Michael F. Cannon
Any day now, the Biden administration could issue a regulation that, if it mirrors what the administration proposed in July, would take comprehensive health insurance away from some 500,000 consumers. Worse, exposing consumers to those risks appears to be the purpose.
Some three million consumers are opting to purchase “short‐term” health insurance plans instead of ObamaCare plans. The Congressional Budget Office says short‐term plans offer “comprehensive major medical” insurance with “lower deductibles or wider provider networks” at a cost “as much as 60 percent lower than premiums for the lowest‐cost [ObamaCare] plan.” All this is possible because Congress exempts short‐term plans from all federal health insurance regulations, including ObamaCare.

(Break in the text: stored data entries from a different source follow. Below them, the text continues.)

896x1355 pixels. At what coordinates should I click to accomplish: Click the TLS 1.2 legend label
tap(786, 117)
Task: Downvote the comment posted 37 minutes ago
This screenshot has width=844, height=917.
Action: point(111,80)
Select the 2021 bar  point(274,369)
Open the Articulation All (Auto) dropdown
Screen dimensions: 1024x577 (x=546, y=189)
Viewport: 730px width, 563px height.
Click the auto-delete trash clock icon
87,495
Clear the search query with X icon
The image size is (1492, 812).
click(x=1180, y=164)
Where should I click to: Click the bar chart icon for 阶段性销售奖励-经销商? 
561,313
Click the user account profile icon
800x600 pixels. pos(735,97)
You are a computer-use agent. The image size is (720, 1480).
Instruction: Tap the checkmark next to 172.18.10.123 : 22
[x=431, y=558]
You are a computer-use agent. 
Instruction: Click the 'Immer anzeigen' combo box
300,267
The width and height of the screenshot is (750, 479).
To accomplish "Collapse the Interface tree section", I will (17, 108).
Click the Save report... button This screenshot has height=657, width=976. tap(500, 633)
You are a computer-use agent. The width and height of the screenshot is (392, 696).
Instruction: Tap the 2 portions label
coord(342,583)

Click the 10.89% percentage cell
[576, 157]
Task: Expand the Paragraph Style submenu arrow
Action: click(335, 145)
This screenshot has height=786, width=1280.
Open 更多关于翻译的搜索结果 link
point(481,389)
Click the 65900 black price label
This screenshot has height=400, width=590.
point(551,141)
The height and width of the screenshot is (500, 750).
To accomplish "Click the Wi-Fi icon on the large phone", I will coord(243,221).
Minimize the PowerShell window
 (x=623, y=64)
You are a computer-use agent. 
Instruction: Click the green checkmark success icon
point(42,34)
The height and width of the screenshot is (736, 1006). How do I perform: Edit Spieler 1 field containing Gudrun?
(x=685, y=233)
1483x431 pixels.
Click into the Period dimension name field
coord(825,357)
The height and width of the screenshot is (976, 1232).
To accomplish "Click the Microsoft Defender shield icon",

Under current rules, short‐term plans can cover enrollees for 12 months, which is enough to get them to the next ObamaCare enrollment period. The Biden administration proposes requiring insurers to terminate all short‐term plans after just four months. Enrollees who fall ill would lose their coverage and face up to 12 months without health insurance. The administration acknowledges this would expose consumers to “higher out‐of‐pocket expenses and medical debt, reduced access to health care, and potentially worse health outcomes.”
Next, the administration proposes to require short‐term plans to warn consumers about the risks that the administration would prohibit those plans from covering. The idea appears to be that exposing consumers to completely avoidable risks would spur them to enroll in ObamaCare instead.
Today, the Cato Institute released my study, “Biden Short‐Term Health Plans Rule Creates Gaps in Coverage,” which argues that the administration should abandon its proposal and that Congress should codify current rules for short‐term plans. I hope you’ll give it a read.
Whatever one’s political leanings, we should all be able to agree that regulators should not make the products they regulate worse.